◆ **TASK STATEMENT**:
Rewrite every line of the rows below, omitting the pictures, and scale each coordinate answer by 1.4, rounding to whole numbers with halves rounded up. Leave all other numbers in the rows, such as image resolutions, unchanged.
─── RAW DATA ───
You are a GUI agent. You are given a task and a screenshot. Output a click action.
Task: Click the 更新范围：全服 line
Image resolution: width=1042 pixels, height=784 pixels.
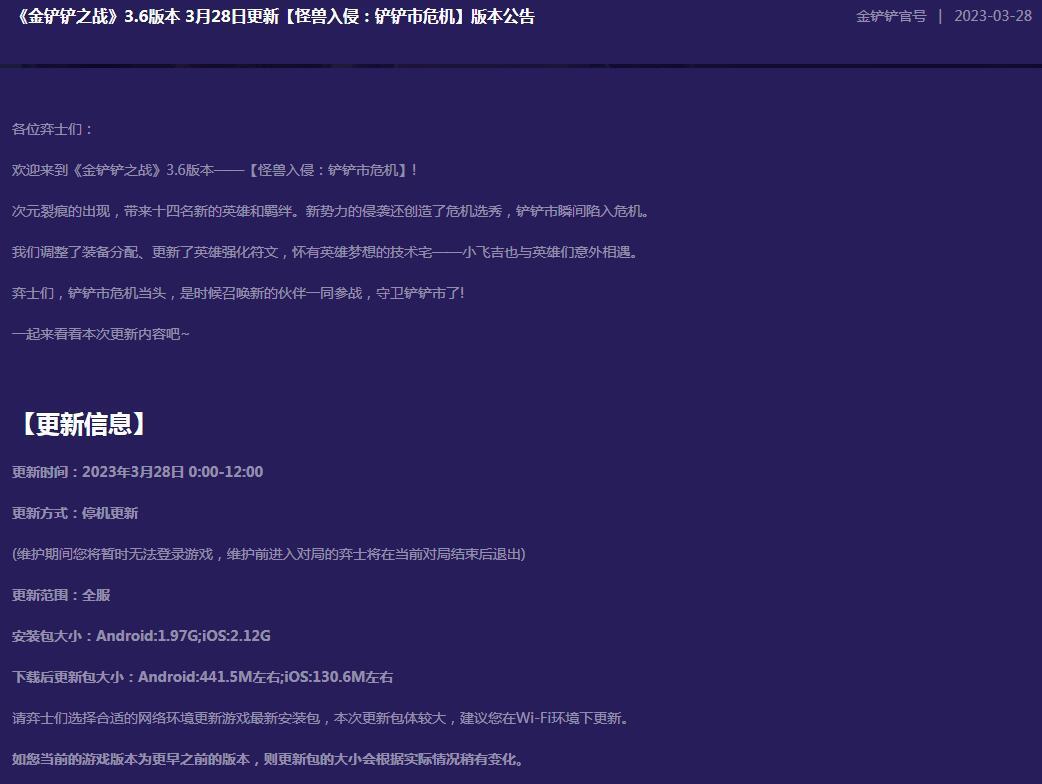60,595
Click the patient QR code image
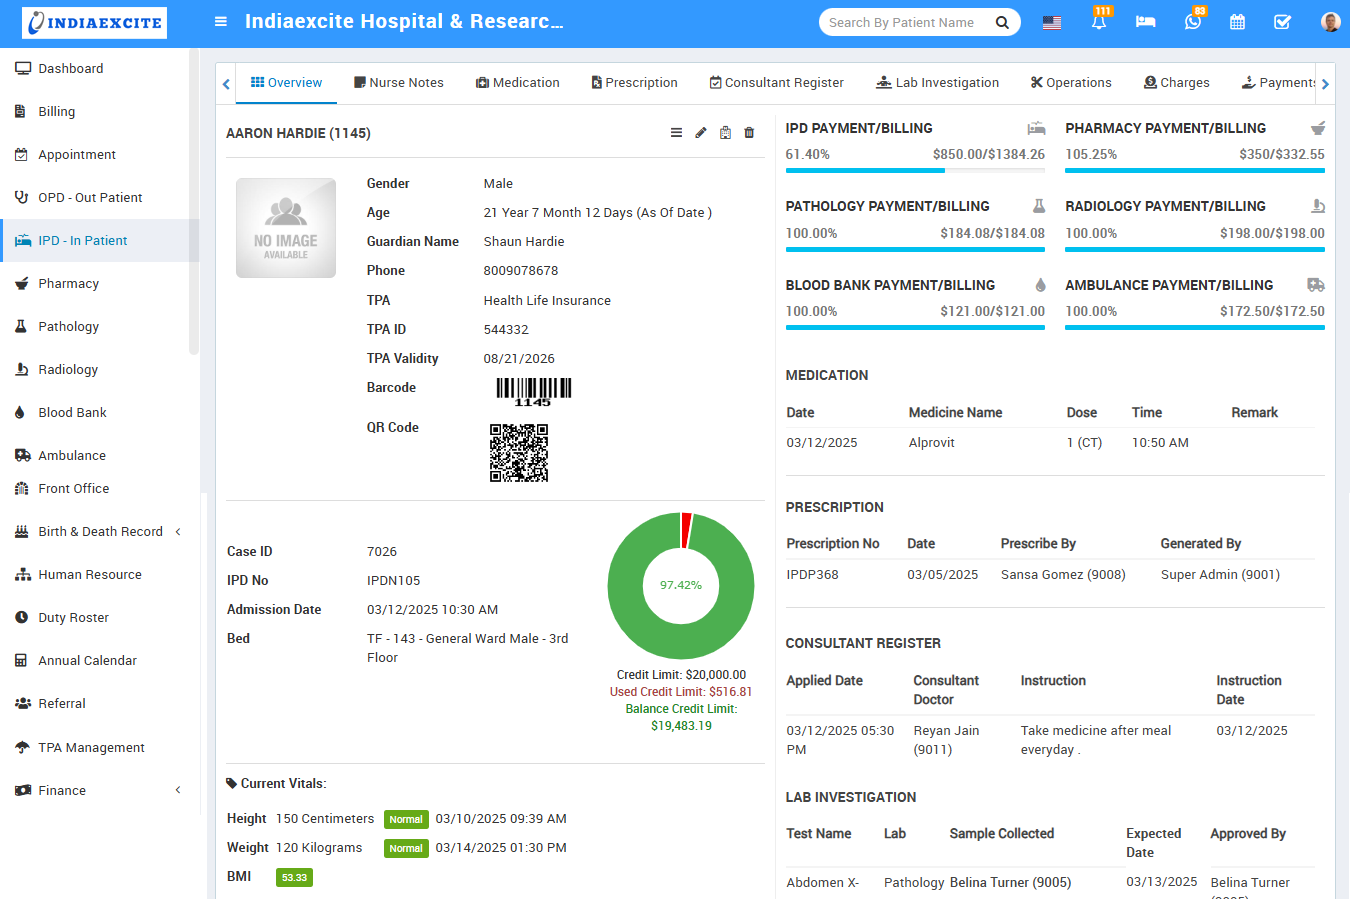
───
◆ **FINISHED EXERCISE**:
You are a GUI agent. You are given a task and a screenshot. Output a click action.
Task: Click the 更新范围：全服 line
Image resolution: width=1042 pixels, height=784 pixels.
84,833
Click the patient QR code image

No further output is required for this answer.